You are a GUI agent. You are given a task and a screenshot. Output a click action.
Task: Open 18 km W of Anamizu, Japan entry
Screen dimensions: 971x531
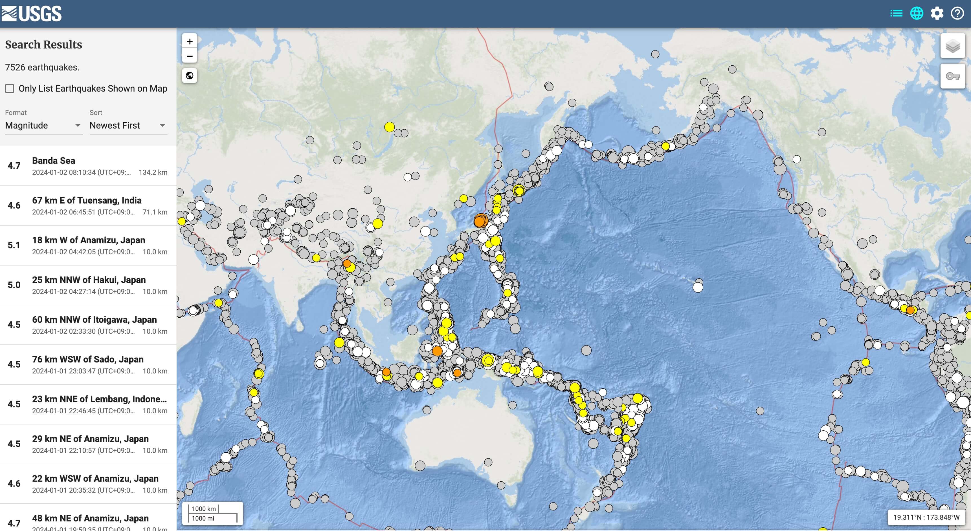pos(88,246)
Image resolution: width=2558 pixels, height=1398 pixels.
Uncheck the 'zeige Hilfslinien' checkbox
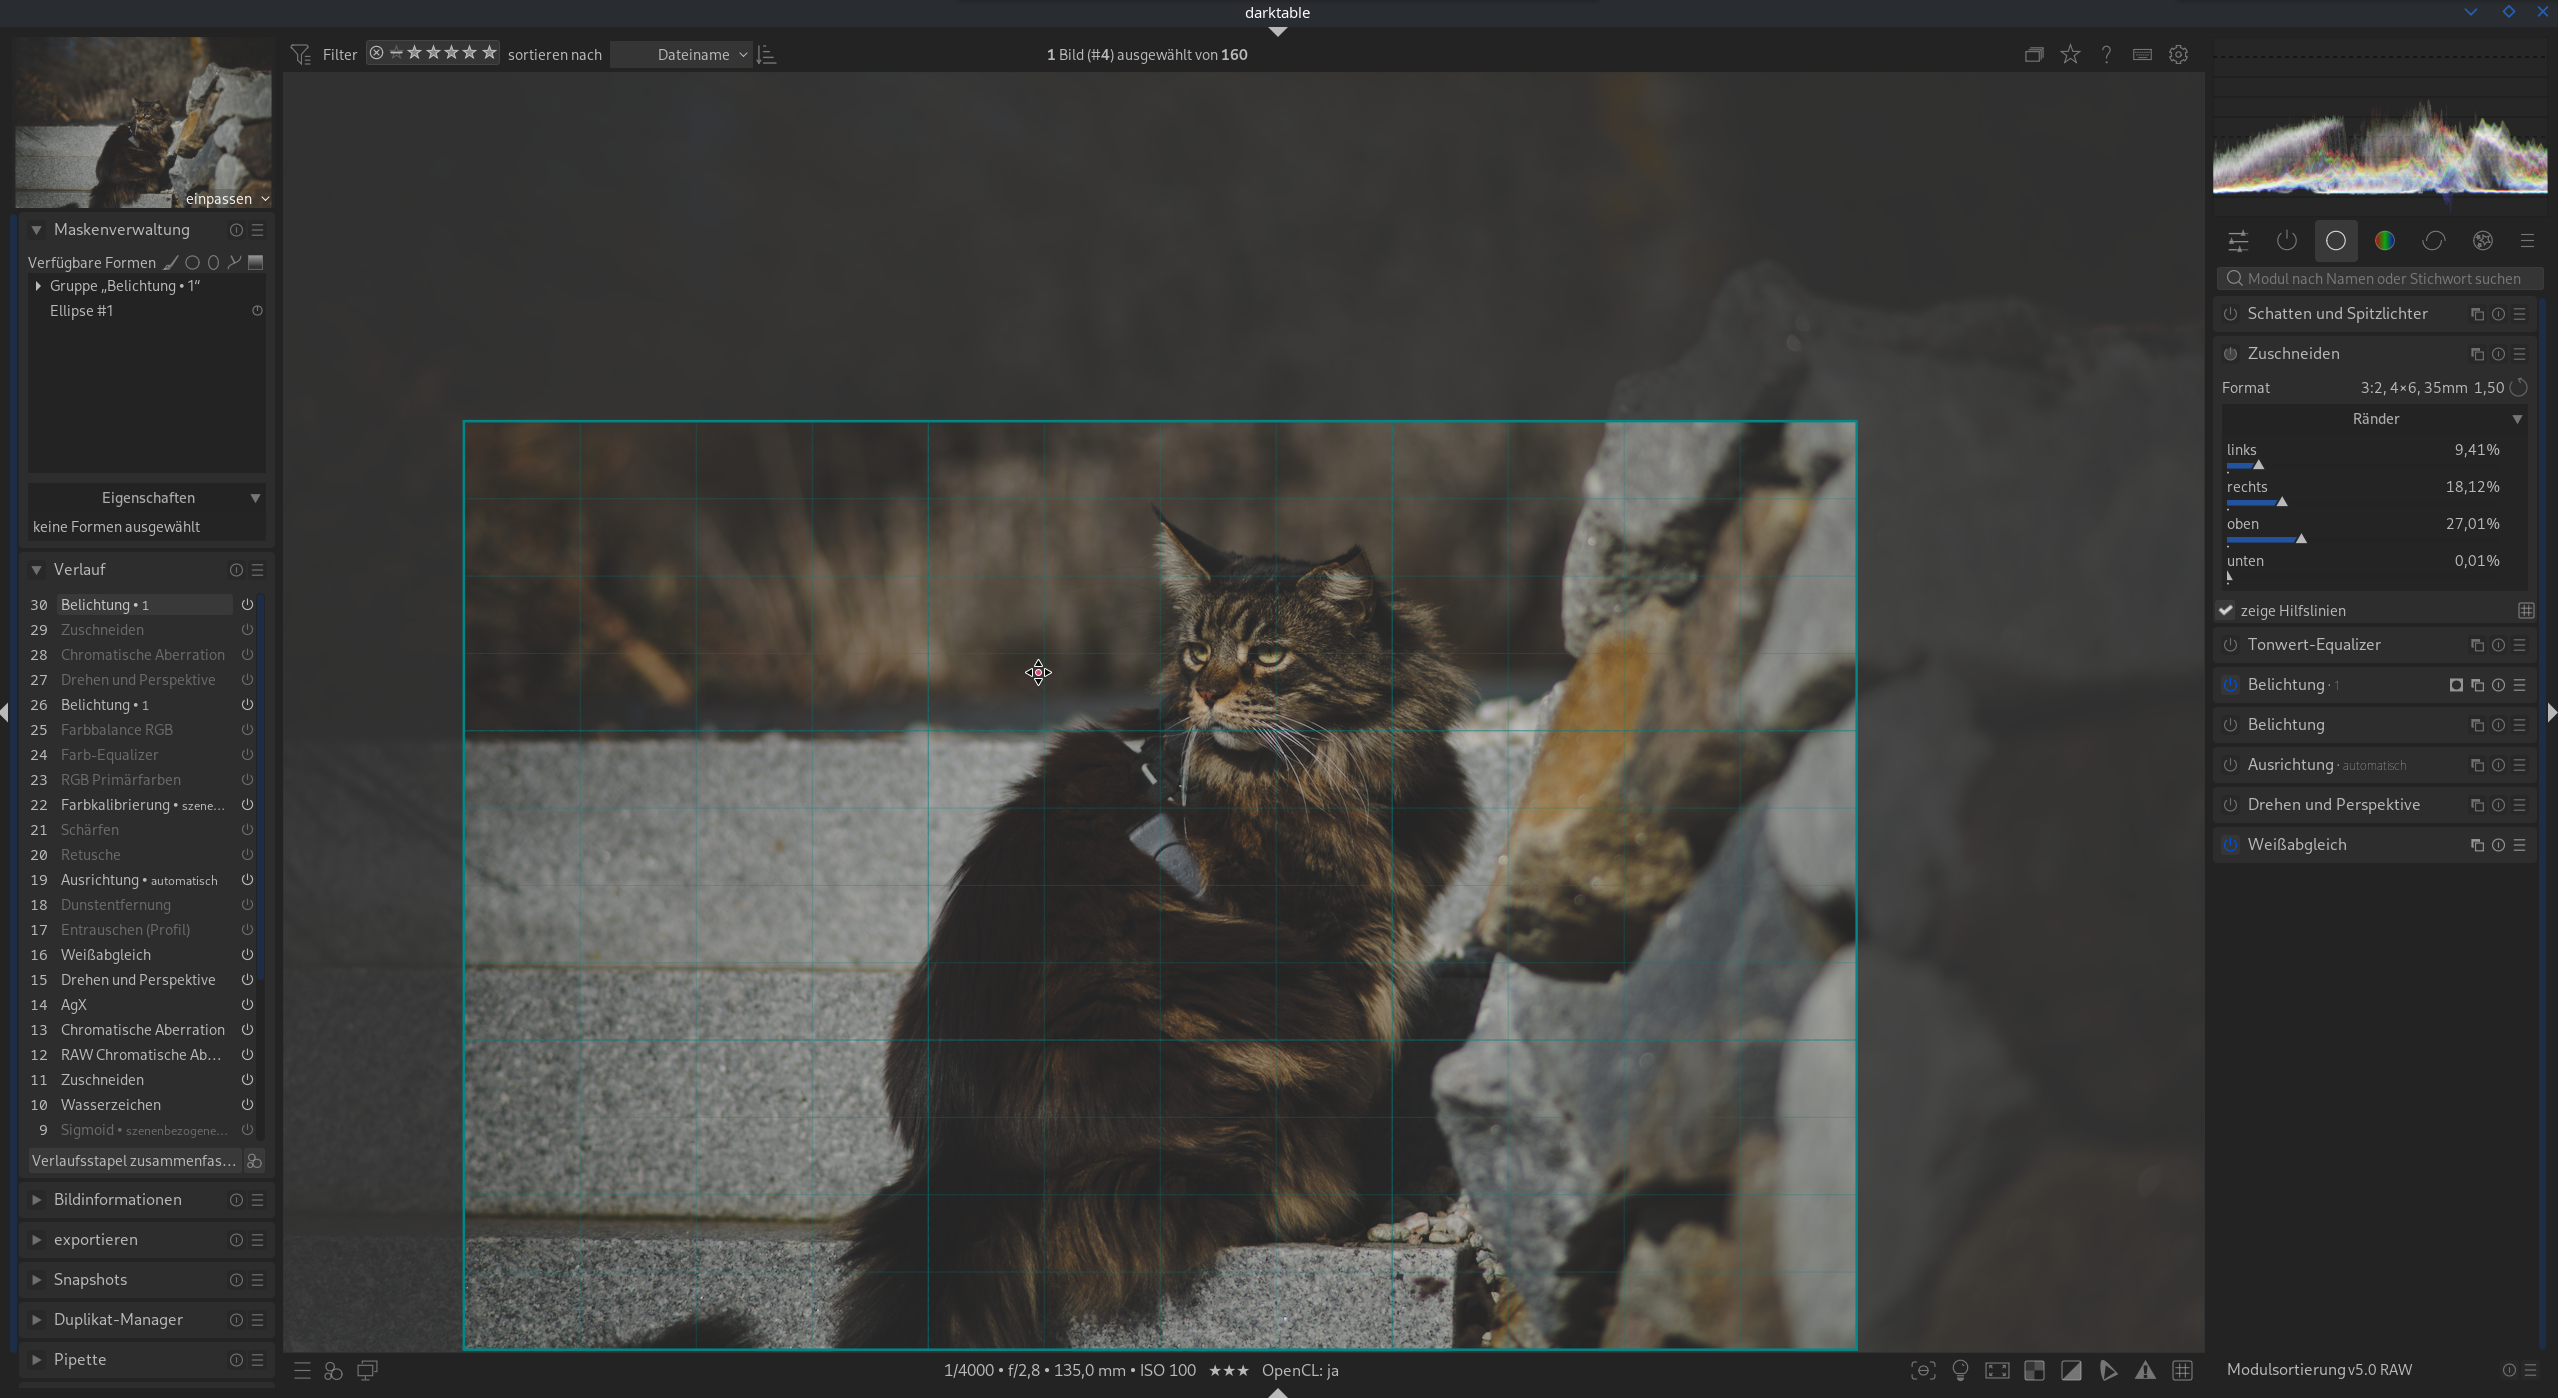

- - - -

▶ [TASK REQUIREMENTS]:
Copy all the data exactly as written, but skip any picture.

▶ [RESULT FOR THIS TASK]:
You are a GUI agent. You are given a task and a screenshot. Output a click action.
Task: Open 18 km W of Anamizu, Japan entry
Screen dimensions: 971x531
pos(88,246)
Image resolution: width=2558 pixels, height=1398 pixels.
Uncheck the 'zeige Hilfslinien' checkbox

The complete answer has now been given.